Segment Open

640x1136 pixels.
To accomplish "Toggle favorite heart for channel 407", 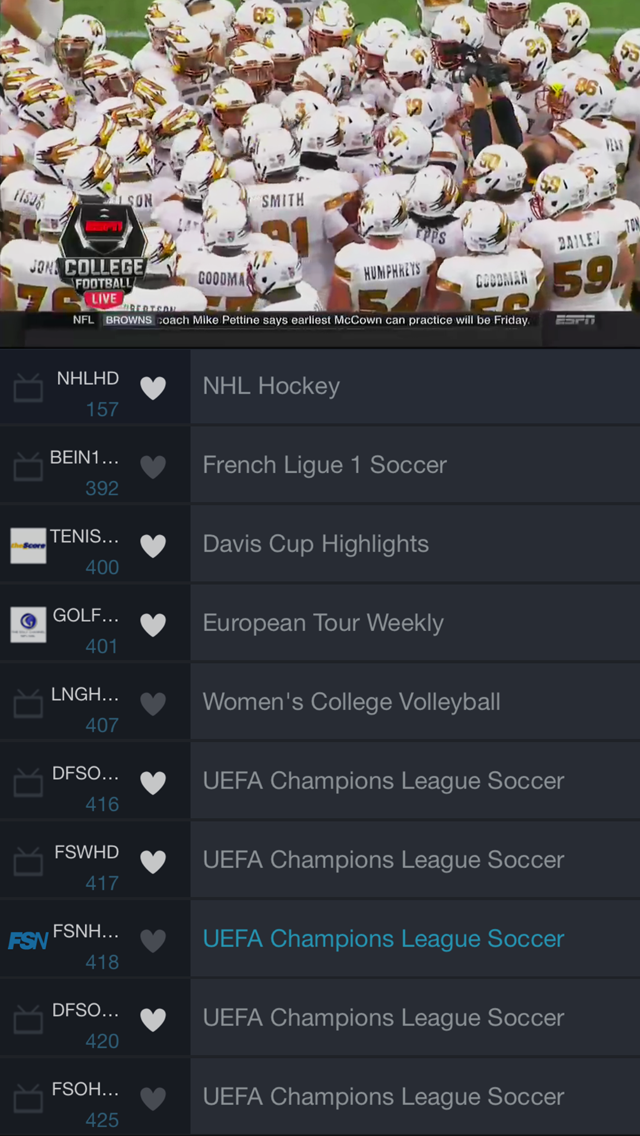I will [x=153, y=704].
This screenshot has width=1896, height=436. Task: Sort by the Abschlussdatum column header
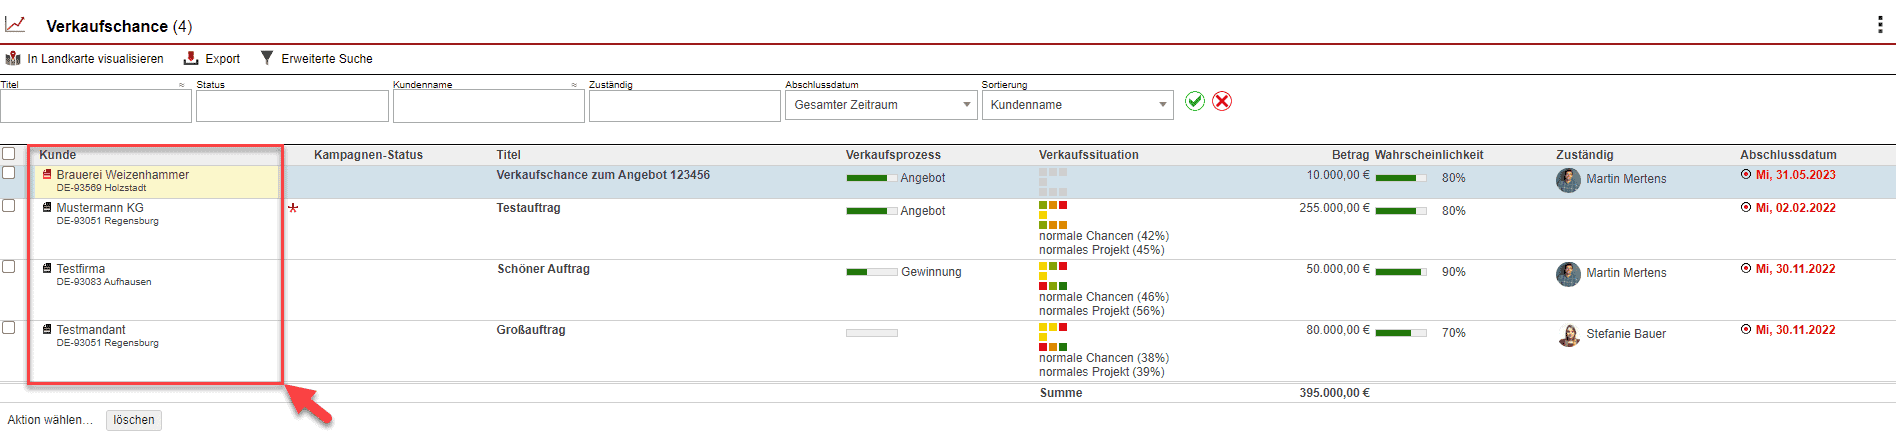pyautogui.click(x=1788, y=155)
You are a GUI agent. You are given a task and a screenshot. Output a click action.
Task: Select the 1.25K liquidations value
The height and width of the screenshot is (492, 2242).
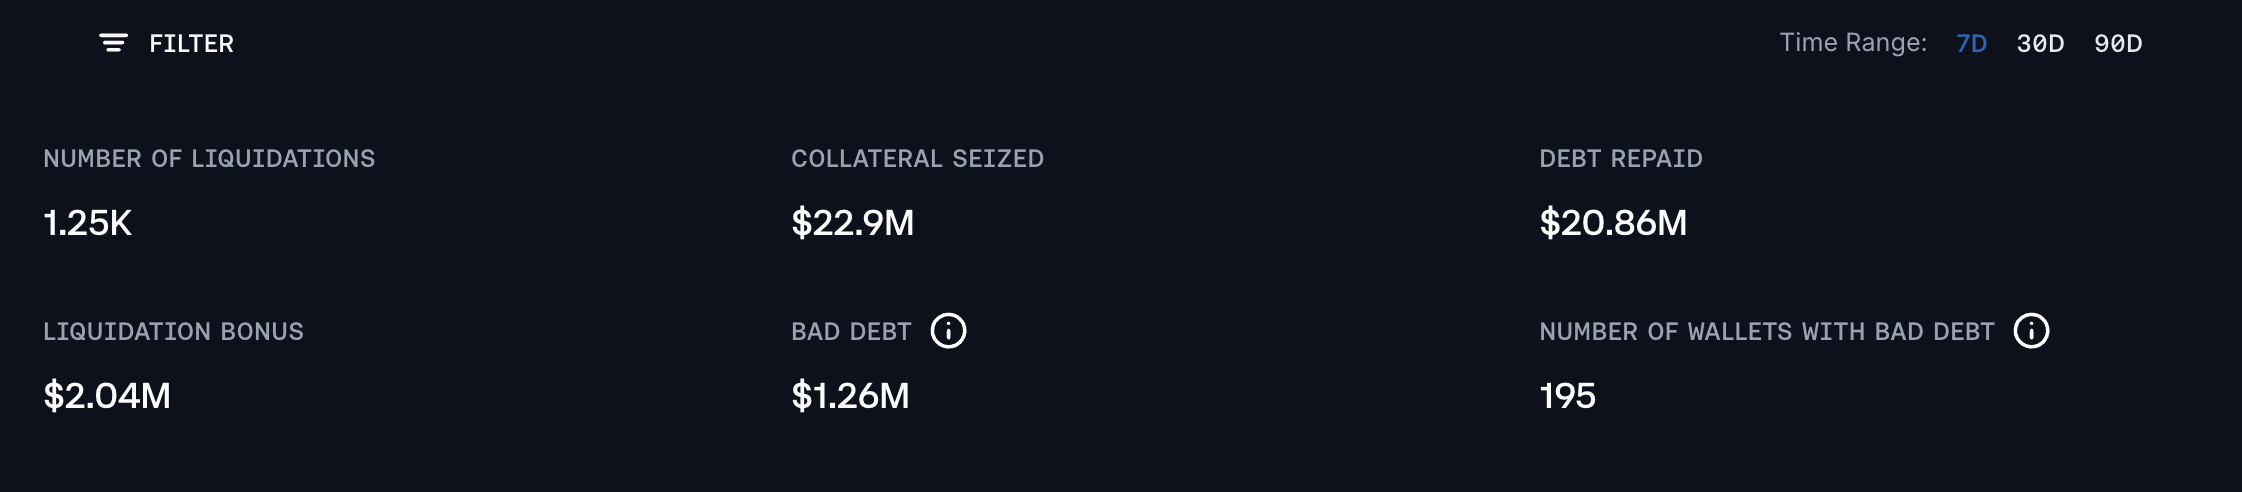88,223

Segment Closed

What you need to do:
Begin at the line containing "This screenshot has" and transcribe exactly every line through the end of the records, both ends included, leaving the pictures out.

The completed task:
This screenshot has width=1896, height=436. Task: Sort by the Abschlussdatum column header
pyautogui.click(x=1788, y=155)
You are a GUI agent. You are given a task and a screenshot. Output a click action.
Task: Select the 1.25K liquidations value
The height and width of the screenshot is (492, 2242).
88,223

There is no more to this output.